# football



## Eman @ (Jun 5, 2021)

Hi all My son diagnosed with type1 diabetes 
i am very in shock and struggles. he loves football a lot , please help me how to manage it and should i gradually take him off from football club. please if any one with my child’s age please contact me and help me . 
is it ok to put my contact number here 
i am really struggling to manage it.
god help us


----------



## MrDaibetes (Jun 5, 2021)

Hey & welcome to the forum. Please don't post your contact details, instead, people can private message you on the forum.
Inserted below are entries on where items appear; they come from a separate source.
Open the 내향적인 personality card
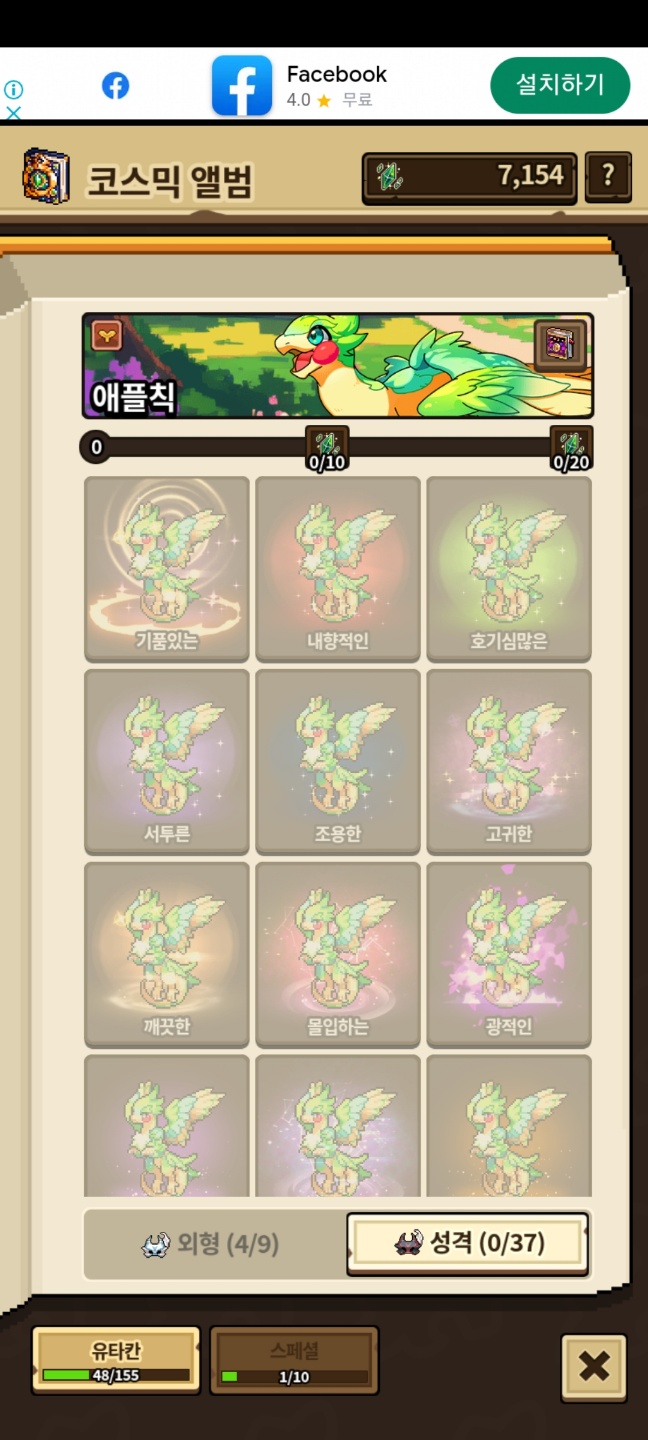The height and width of the screenshot is (1440, 648). [x=338, y=569]
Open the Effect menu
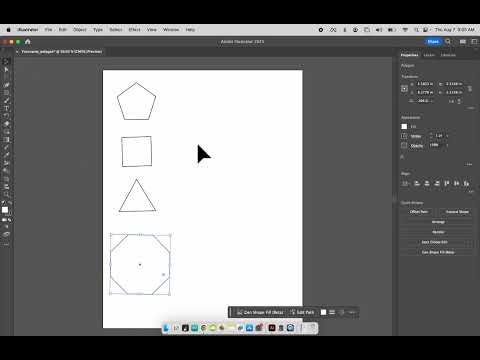The image size is (480, 360). point(134,30)
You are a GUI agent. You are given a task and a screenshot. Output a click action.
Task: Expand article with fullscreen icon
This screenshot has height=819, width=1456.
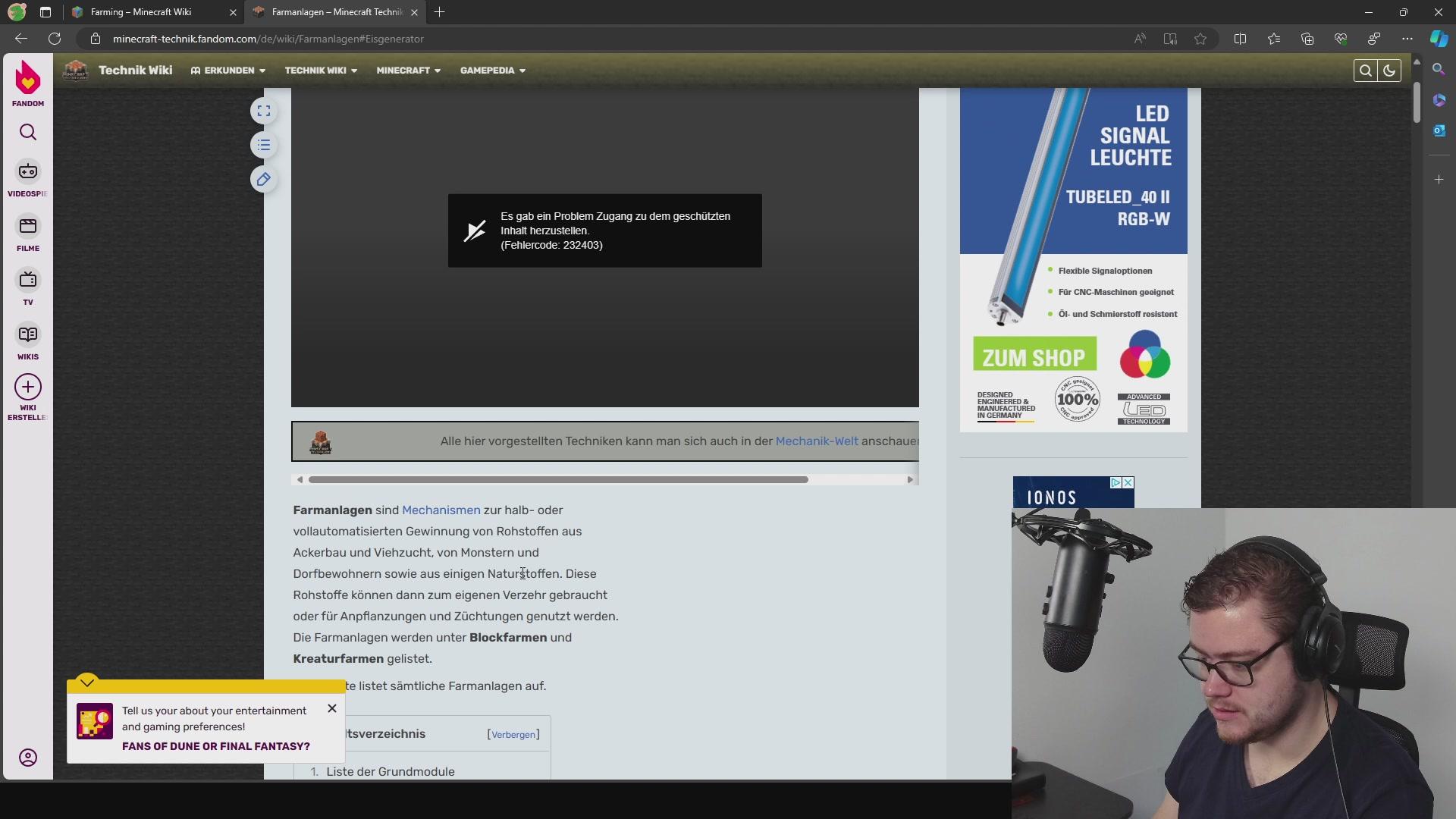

Regarding football club, I would not take him away from what he enjoys. Monitoring his glucose levels during and after exercise will help and you can make adjustments from spotting trends.

If you are worried your diabetes team can help and there is wonderful information for diabetes and exercise online also you can get in contact with the diabetes football community, they are on social media platforms and have their own website.


----------



## helli (Jun 5, 2021)

There is absolutely no reason to stop any sport or exercise due to diabetes.
if Henry Slade can play rugby for England, why would you stop a boy playing football?
In fact diabetes is no reason to stop doing anything. Este Haim plays in a band and tours the world, Henry Slade plays rugby, there is a professional cycling team of riders all with Type 1, we have a speaker of the House of Commons with Type 1 and did have a prime minister with it.
Most of us on this forum with diabetes live a full and long life. The days of diabetes holding you back, shortening your life and stopping you doing what you want are in the past.
Please spend some time educating yourself about Type 1. You will realise, whilst it is something to respect, it is not something to be petrified of.
Perhaps ask your diabetes team if you can talk to other families with children around your son’s age.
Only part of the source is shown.